Prognostication of Residual Life and Latent Damage Assessment in Lead-free Electronics Under Thermo-Mechanical Loads

Requirements for system availability for ultra-high reliability electronic systems such as airborne and space electronic systems are driving the need for advanced heath monitoring techniques for early detection of the onset of damage. Aerospace-electronic systems usually face a very harsh environment, requiring them to survive the high strain rates, e.g. during launch and re-entry and thermal environments including extreme low and high temperatures. Traditional health monitoring methodologies have relied on reactive methods of failure detection often providing little or no insight into the remaining useful life of the system. In this paper, a mathematical approach for interrogation of system state under cyclic thermo- mechanical stresses has been developed for 6-different leadfree solder alloy systems.
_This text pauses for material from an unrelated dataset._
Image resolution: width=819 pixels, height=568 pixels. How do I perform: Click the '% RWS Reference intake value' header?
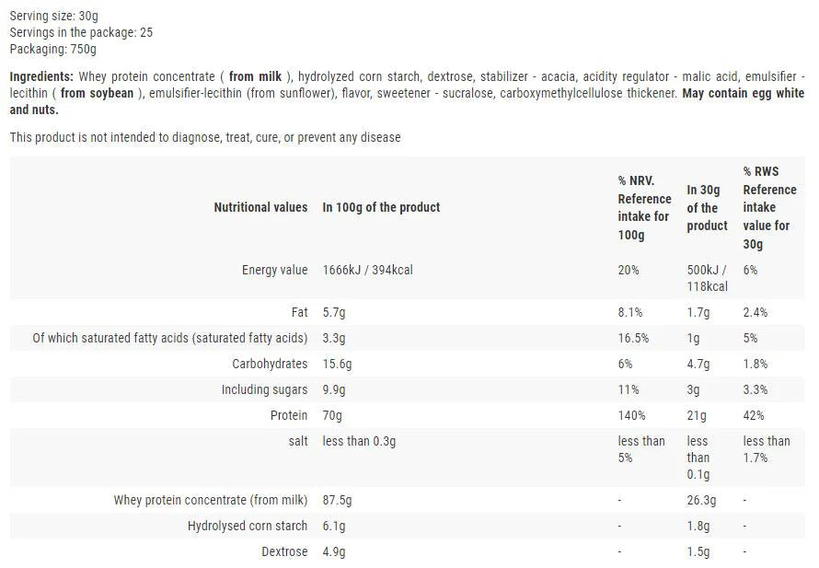point(769,207)
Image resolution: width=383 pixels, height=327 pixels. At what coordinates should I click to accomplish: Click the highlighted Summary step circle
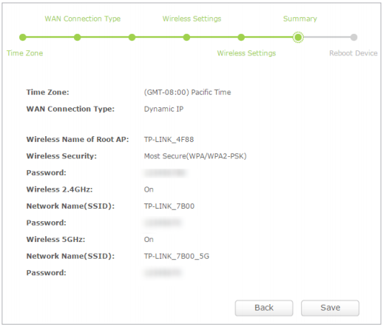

Data has been collected for leading indicators of failure for alloy systems including, Sn3Ag0.5Cu, Sn3Ag0.7Cu, Sn1Ag0.5Cu, Sn0.3Ag0.5Cu0.1Bi, Sn0.2Ag0.5Cu0.1Bi0.1Ni, 96.5Sn3.5Ag second-level interconnects under the application of cyclic thermo-mechanical loads. Methodology presented resides in the pre-failure space of the system in which no macro-indicators such as cracks or delamination exist. Systems subjected to thermo-mechanical damage have been interrogated for system state and the computed damage state correlated with known imposed damage. The approach involves the use of condition monitoring devices which can be interrogated for damage proxies at finite time- intervals. Interrogation techniques are based on derivation of damage proxies, and system prior damage based non-linear least- squares methods including the Levenberg-Marquardt Algorithm. The system’s residual life is computed based on residual-life computation algorithms.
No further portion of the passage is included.